**Text passage**
Stockwell Day, Canada’s new minister of public security, has raised the prospect of creating a national ID card.  Again.  This issue was a pet project of former Liberal Minister Denis Coderre, who pushed for a national ID card that would be expensive, provide little additional security, create new privacy risks, and would remove rights to remain anonymous.  The national ID card proposal garnered little support from a Commons committee and even less from the privacy community. 

Nevertheless, Day says the national ID card is inevitable since "we want good, law-abiding people to have smooth and quick access at all border points."  There will apparently be lots of time to debate this issue.  In the meantime, read then Privacy Commissioner Robert Marleau’s analysis which remains as relevant today as it was in 2003.

2 Comments

  1. Patrick Dodds (http://tenyears says:

    ID Cards
    What your government should do, IMHO, is watch the unfolding of an expensive and unworkable system in the UK (where, sadly, the Government has again rejected the numerous and well-made arguments against their preferred option and voted in favour of these cards) and then consider the issue again. I think the card is about controlling the sheep (those of us who are on the whole law-abiding) rather than uncovering the wolves.

**Exercise details**
Write out the national ID card text word for word, starting at "Stockwell Day, Canada’s" and ending at "the privacy community.".

**Records shown**

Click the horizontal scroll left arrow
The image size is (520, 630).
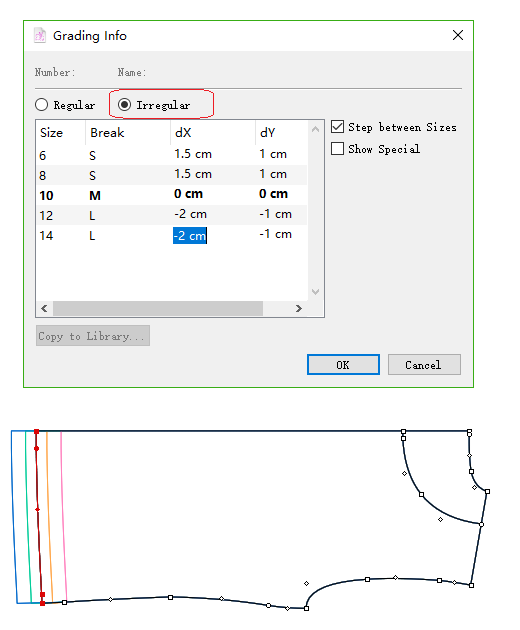point(44,308)
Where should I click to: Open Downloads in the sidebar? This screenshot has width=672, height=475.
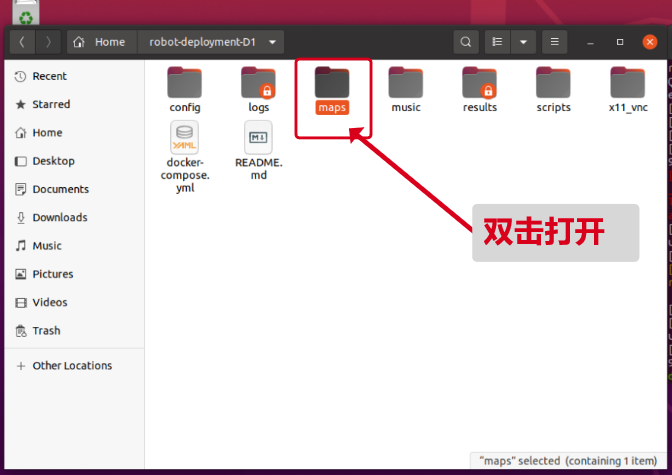(59, 217)
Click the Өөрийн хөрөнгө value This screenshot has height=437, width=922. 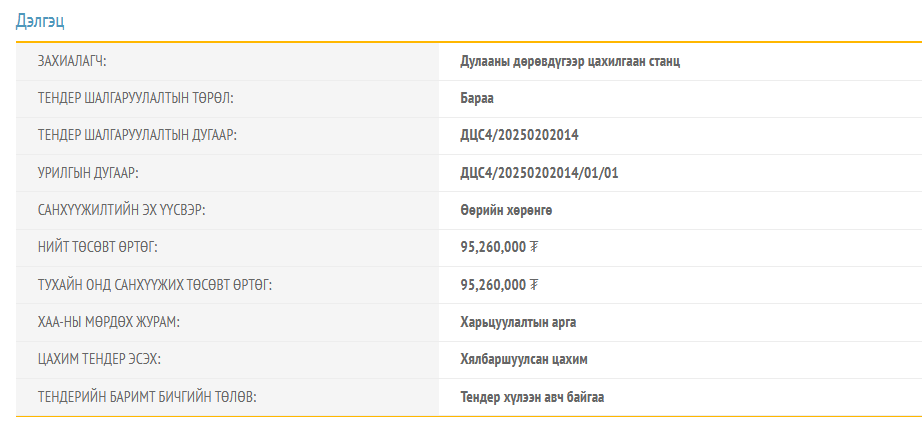pyautogui.click(x=506, y=210)
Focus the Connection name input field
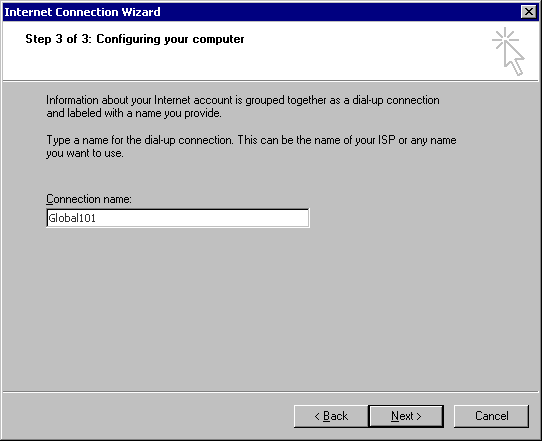The height and width of the screenshot is (441, 542). [178, 218]
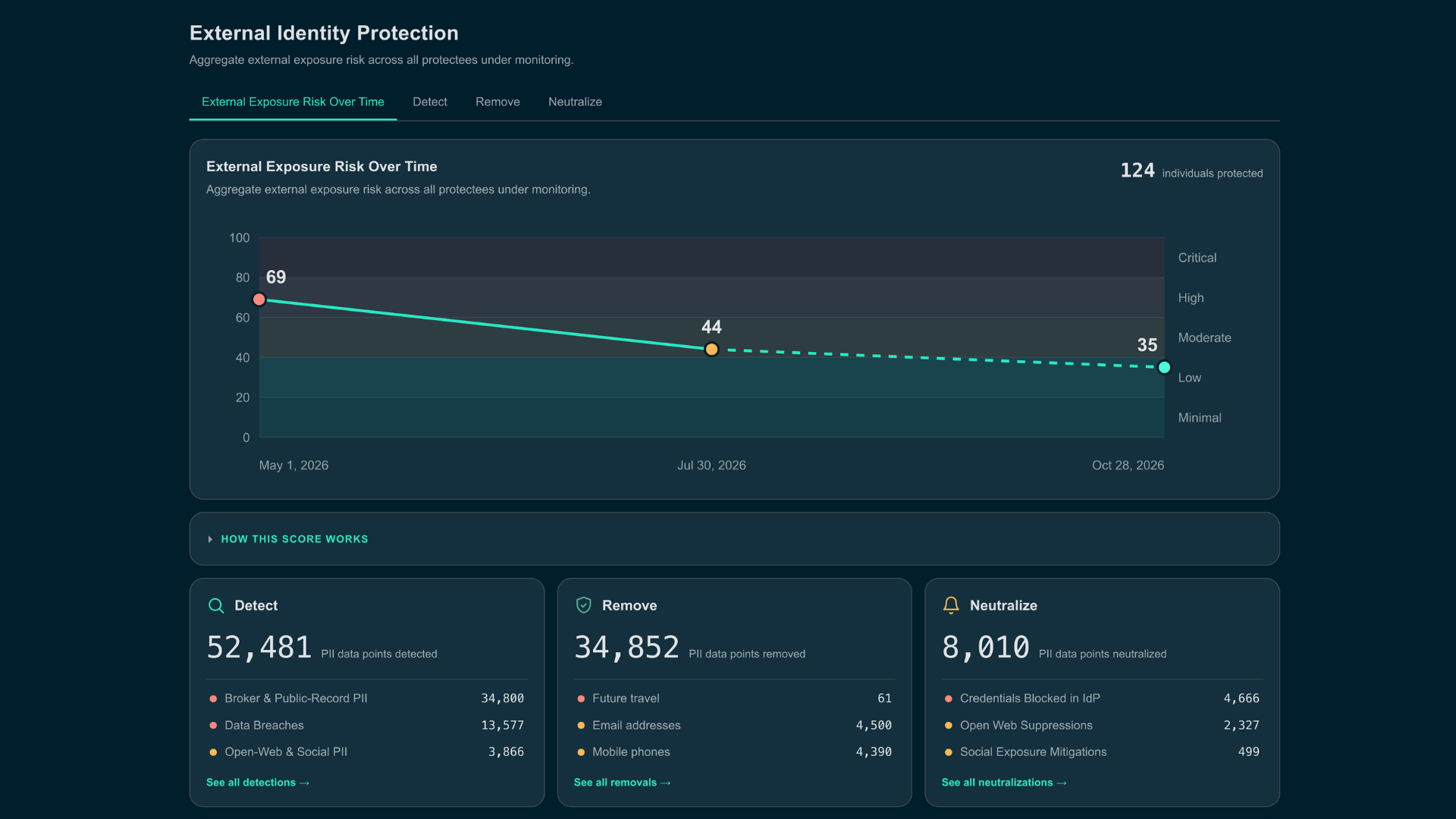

**Solution**
Stockwell Day, Canada’s new minister of public security, has raised the prospect of creating a national ID card.  Again.  This issue was a pet project of former Liberal Minister Denis Coderre, who pushed for a national ID card that would be expensive, provide little additional security, create new privacy risks, and would remove rights to remain anonymous.  The national ID card proposal garnered little support from a Commons committee and even less from the privacy community.